* _STORED DATA_
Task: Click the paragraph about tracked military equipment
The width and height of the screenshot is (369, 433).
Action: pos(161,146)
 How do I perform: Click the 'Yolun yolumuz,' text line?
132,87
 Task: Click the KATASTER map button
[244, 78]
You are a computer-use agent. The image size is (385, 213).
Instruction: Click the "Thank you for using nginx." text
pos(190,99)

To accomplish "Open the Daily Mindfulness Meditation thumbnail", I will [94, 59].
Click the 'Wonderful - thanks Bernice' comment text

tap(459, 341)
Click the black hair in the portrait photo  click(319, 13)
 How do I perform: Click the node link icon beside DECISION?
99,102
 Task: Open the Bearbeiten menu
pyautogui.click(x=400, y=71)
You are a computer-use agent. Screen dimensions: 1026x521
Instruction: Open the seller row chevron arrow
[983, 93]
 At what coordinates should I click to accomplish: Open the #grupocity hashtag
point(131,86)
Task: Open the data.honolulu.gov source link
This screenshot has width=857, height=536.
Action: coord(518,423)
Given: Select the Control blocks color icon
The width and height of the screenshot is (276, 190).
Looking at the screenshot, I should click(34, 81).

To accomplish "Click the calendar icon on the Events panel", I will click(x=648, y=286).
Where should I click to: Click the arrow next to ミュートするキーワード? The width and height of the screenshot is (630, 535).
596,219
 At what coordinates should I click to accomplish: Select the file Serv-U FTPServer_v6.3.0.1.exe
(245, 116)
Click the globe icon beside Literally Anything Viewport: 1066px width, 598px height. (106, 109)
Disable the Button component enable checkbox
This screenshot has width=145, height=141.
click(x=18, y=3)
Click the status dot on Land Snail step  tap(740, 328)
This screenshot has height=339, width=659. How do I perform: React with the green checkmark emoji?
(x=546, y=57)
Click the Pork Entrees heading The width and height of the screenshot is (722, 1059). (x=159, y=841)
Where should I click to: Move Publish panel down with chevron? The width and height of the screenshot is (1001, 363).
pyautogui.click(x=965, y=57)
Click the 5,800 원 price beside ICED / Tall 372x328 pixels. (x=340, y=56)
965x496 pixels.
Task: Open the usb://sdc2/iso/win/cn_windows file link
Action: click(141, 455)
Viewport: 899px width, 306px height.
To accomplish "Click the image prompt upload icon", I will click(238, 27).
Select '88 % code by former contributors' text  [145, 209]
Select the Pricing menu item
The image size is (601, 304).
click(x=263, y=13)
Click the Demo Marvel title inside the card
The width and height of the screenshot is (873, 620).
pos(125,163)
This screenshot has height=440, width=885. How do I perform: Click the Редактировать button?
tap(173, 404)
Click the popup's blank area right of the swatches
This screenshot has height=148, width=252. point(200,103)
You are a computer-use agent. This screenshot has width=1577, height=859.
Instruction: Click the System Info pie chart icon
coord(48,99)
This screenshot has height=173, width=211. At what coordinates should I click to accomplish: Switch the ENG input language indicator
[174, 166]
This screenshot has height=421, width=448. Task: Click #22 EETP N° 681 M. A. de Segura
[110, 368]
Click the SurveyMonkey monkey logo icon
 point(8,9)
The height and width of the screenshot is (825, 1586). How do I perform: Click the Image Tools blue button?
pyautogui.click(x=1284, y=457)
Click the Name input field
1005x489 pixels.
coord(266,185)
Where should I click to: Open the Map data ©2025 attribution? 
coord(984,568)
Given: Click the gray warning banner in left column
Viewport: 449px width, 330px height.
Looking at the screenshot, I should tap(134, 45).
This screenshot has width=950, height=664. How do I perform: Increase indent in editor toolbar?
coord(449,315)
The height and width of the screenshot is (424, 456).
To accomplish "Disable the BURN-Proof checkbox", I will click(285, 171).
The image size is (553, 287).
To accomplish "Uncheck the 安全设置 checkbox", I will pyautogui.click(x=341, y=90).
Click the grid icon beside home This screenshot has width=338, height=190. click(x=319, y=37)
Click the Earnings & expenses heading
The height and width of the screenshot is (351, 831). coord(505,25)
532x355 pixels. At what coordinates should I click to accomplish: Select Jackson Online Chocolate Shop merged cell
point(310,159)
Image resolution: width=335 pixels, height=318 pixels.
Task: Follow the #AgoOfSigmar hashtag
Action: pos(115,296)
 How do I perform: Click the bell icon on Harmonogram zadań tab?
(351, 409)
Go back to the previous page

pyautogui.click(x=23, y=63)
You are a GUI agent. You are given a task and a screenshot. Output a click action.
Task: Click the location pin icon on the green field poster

* _WORK REQUIRED_
Each record shown above must be reproduced exactly.

* _SOLUTION BELOW_
Task: Click the paragraph about tracked military equipment
The width and height of the screenshot is (369, 433).
Action: pos(161,146)
 How do I perform: Click the 'Yolun yolumuz,' text line?
132,87
 Task: Click the KATASTER map button
[244, 78]
You are a computer-use agent. The image size is (385, 213).
Instruction: Click the "Thank you for using nginx." text
pos(190,99)

To accomplish "Open the Daily Mindfulness Meditation thumbnail", I will [94, 59].
Click the 'Wonderful - thanks Bernice' comment text

tap(459, 341)
Click the black hair in the portrait photo  click(319, 13)
 How do I perform: Click the node link icon beside DECISION?
99,102
 Task: Open the Bearbeiten menu
pyautogui.click(x=400, y=71)
You are a computer-use agent. Screen dimensions: 1026x521
Instruction: Open the seller row chevron arrow
[983, 93]
 At what coordinates should I click to accomplish: Open the #grupocity hashtag
point(131,86)
Task: Open the data.honolulu.gov source link
This screenshot has width=857, height=536.
Action: coord(518,423)
Given: Select the Control blocks color icon
The width and height of the screenshot is (276, 190).
Looking at the screenshot, I should click(34, 81).

To accomplish "Click the calendar icon on the Events panel", I will click(x=648, y=286).
Where should I click to: Click the arrow next to ミュートするキーワード? The width and height of the screenshot is (630, 535).
596,219
 At what coordinates should I click to accomplish: Select the file Serv-U FTPServer_v6.3.0.1.exe
(245, 116)
Click the globe icon beside Literally Anything Viewport: 1066px width, 598px height. (106, 109)
Disable the Button component enable checkbox
This screenshot has width=145, height=141.
click(x=18, y=3)
Click the status dot on Land Snail step  tap(740, 328)
This screenshot has height=339, width=659. How do I perform: React with the green checkmark emoji?
(x=546, y=57)
Click the Pork Entrees heading The width and height of the screenshot is (722, 1059). (x=159, y=841)
Where should I click to: Move Publish panel down with chevron? The width and height of the screenshot is (1001, 363).
pyautogui.click(x=965, y=57)
Click the 5,800 원 price beside ICED / Tall 372x328 pixels. (x=340, y=56)
965x496 pixels.
Task: Open the usb://sdc2/iso/win/cn_windows file link
Action: click(141, 455)
Viewport: 899px width, 306px height.
To accomplish "Click the image prompt upload icon", I will click(238, 27).
Select '88 % code by former contributors' text  [145, 209]
Select the Pricing menu item
The image size is (601, 304).
click(x=263, y=13)
Click the Demo Marvel title inside the card
The width and height of the screenshot is (873, 620).
pos(125,163)
This screenshot has height=440, width=885. How do I perform: Click the Редактировать button?
tap(173, 404)
Click the popup's blank area right of the swatches
This screenshot has height=148, width=252. point(200,103)
You are a computer-use agent. This screenshot has width=1577, height=859.
Instruction: Click the System Info pie chart icon
coord(48,99)
This screenshot has height=173, width=211. At what coordinates should I click to accomplish: Switch the ENG input language indicator
[174, 166]
This screenshot has height=421, width=448. Task: Click #22 EETP N° 681 M. A. de Segura
[110, 368]
Click the SurveyMonkey monkey logo icon
 point(8,9)
The height and width of the screenshot is (825, 1586). How do I perform: Click the Image Tools blue button?
pyautogui.click(x=1284, y=457)
Click the Name input field
1005x489 pixels.
coord(266,185)
Where should I click to: Open the Map data ©2025 attribution? 
coord(984,568)
Given: Click the gray warning banner in left column
Viewport: 449px width, 330px height.
Looking at the screenshot, I should tap(134, 45).
This screenshot has width=950, height=664. How do I perform: Increase indent in editor toolbar?
coord(449,315)
The height and width of the screenshot is (424, 456).
To accomplish "Disable the BURN-Proof checkbox", I will click(285, 171).
The image size is (553, 287).
To accomplish "Uncheck the 安全设置 checkbox", I will pyautogui.click(x=341, y=90).
Click the grid icon beside home This screenshot has width=338, height=190. click(x=319, y=37)
Click the Earnings & expenses heading
The height and width of the screenshot is (351, 831). coord(505,25)
532x355 pixels. At what coordinates should I click to accomplish: Select Jackson Online Chocolate Shop merged cell
point(310,159)
Image resolution: width=335 pixels, height=318 pixels.
Task: Follow the #AgoOfSigmar hashtag
Action: pos(115,296)
 How do I perform: Click the bell icon on Harmonogram zadań tab?
(351, 409)
Go back to the previous page

pyautogui.click(x=23, y=63)
You are a GUI agent. You are given a task and a screenshot. Output a click action.
Task: Click the location pin icon on the green field poster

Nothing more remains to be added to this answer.